**Provided data**

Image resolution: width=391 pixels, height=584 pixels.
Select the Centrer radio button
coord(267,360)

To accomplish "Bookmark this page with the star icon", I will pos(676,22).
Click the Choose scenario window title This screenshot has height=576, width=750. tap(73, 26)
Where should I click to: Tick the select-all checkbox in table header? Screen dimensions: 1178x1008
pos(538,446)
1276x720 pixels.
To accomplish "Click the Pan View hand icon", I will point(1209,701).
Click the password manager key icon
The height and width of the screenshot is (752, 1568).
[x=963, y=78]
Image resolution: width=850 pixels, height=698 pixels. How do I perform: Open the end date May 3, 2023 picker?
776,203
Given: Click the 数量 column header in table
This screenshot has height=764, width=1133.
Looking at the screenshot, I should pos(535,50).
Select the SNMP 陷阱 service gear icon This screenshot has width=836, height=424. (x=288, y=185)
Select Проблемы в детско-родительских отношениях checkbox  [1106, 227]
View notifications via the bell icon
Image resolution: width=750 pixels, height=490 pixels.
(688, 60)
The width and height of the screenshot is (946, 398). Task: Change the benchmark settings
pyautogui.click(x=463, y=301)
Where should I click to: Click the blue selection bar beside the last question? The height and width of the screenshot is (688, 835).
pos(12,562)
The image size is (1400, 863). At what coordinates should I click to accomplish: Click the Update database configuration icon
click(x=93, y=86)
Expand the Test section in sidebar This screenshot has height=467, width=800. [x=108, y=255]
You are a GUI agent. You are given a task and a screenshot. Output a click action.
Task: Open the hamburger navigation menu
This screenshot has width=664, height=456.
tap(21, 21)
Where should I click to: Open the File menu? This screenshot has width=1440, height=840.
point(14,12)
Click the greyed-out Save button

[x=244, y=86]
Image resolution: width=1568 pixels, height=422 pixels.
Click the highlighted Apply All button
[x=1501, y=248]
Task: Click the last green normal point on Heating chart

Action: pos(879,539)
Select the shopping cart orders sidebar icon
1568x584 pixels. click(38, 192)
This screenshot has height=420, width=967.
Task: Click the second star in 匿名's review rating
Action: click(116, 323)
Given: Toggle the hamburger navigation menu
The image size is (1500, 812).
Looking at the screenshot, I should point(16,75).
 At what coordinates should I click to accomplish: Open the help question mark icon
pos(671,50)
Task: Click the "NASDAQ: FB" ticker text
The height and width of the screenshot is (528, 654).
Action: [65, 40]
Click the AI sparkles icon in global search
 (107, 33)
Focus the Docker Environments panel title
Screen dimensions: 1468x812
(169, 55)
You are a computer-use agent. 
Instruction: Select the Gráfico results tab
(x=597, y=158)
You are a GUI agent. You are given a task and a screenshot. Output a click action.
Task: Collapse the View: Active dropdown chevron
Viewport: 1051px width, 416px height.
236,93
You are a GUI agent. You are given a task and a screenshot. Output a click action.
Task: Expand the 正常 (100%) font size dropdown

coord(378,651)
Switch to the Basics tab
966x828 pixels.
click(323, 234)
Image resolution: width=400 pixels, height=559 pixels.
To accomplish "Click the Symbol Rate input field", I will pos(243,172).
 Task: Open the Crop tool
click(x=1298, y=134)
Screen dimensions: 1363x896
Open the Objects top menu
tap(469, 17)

**Exercise details**
Locate each row above that contains the word "Expand", and copy those rows in full.

**Problem solution**
Expand the Test section in sidebar This screenshot has height=467, width=800. [x=108, y=255]
Task: Expand the 正常 (100%) font size dropdown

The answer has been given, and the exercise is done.